A friend gave me the book Being White: Finding Our Place in a Multiethnic World. It's by Paula Harris and Doug Schaupp, and published by Intervarsity Press. (Of course. ...from what I've heard IV is the only campus ministry that has already been really striving to deal with race stuff in a constructive and effective way [no offense to RUF].
Of course I was immediately interested in the title. While I don't "struggle" with being white, necessarily, it's not really my favorite thing about me. My life pre-integration (personal integration, not Brown-v.-Board) really has very little to recommend itself, my greatest hurts have been at the hands of white people, the white church provided very little soul balm while I was going through the hardest time of my life. I still love British literature, my white friends, and country music. ...I mean, I'm a white girl. I'm not even like a white-hip-hop girl. I'm just white. But as long as I can keep British literature and my white friends...and maybe country music, I don't mind leaving most of the rest of white culture.
But the people I love the most are "of color." What's most important to them is now most important to me. What happens to them happens to me. Even though I have greater freedom and privilege when I'm by myself, when I am with my family, I bear their burdens with them, and of course, chief of the burdens are racism and oppression. I am there with my family.

■ DATA EXCERPTS ■
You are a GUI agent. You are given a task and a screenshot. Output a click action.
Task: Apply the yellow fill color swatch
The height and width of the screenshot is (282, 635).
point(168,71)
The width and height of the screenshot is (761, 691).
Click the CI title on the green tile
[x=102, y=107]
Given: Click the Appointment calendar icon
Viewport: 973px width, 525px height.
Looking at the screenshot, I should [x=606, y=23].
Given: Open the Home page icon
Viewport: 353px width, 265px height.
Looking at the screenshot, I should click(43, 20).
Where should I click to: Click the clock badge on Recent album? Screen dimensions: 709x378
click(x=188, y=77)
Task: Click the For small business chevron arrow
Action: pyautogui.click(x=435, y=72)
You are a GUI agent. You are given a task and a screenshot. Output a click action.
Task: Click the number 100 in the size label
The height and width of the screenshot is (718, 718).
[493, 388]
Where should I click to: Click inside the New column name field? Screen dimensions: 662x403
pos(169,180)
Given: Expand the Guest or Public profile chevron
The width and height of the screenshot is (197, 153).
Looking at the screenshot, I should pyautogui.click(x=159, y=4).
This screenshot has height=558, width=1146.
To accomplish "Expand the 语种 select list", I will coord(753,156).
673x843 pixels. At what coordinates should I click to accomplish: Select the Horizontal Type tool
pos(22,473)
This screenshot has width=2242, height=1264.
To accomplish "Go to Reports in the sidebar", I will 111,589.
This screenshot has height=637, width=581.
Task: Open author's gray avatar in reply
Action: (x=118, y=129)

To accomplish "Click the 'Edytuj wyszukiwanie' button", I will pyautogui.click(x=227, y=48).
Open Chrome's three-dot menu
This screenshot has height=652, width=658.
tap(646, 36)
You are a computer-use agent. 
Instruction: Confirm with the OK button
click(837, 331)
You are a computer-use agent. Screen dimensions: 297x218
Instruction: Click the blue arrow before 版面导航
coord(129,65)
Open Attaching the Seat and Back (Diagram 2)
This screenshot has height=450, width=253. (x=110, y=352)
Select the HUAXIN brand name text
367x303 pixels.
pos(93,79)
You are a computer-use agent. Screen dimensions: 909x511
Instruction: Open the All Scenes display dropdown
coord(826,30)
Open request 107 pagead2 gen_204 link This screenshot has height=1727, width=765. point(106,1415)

■ WORK TO DO ■
Please copy out the passage above about the book Being White word for word, from start to finish.

■ THE OUTPUT ■
A friend gave me the book Being White: Finding Our Place in a Multiethnic World. It's by Paula Harris and Doug Schaupp, and published by Intervarsity Press. (Of course. ...from what I've heard IV is the only campus ministry that has already been really striving to deal with race stuff in a constructive and effective way [no offense to RUF].
Of course I was immediately interested in the title. While I don't "struggle" with being white, necessarily, it's not really my favorite thing about me. My life pre-integration (personal integration, not Brown-v.-Board) really has very little to recommend itself, my greatest hurts have been at the hands of white people, the white church provided very little soul balm while I was going through the hardest time of my life. I still love British literature, my white friends, and country music. ...I mean, I'm a white girl. I'm not even like a white-hip-hop girl. I'm just white. But as long as I can keep British literature and my white friends...and maybe country music, I don't mind leaving most of the rest of white culture.
But the people I love the most are "of color." What's most important to them is now most important to me. What happens to them happens to me. Even though I have greater freedom and privilege when I'm by myself, when I am with my family, I bear their burdens with them, and of course, chief of the burdens are racism and oppression. I am there with my family.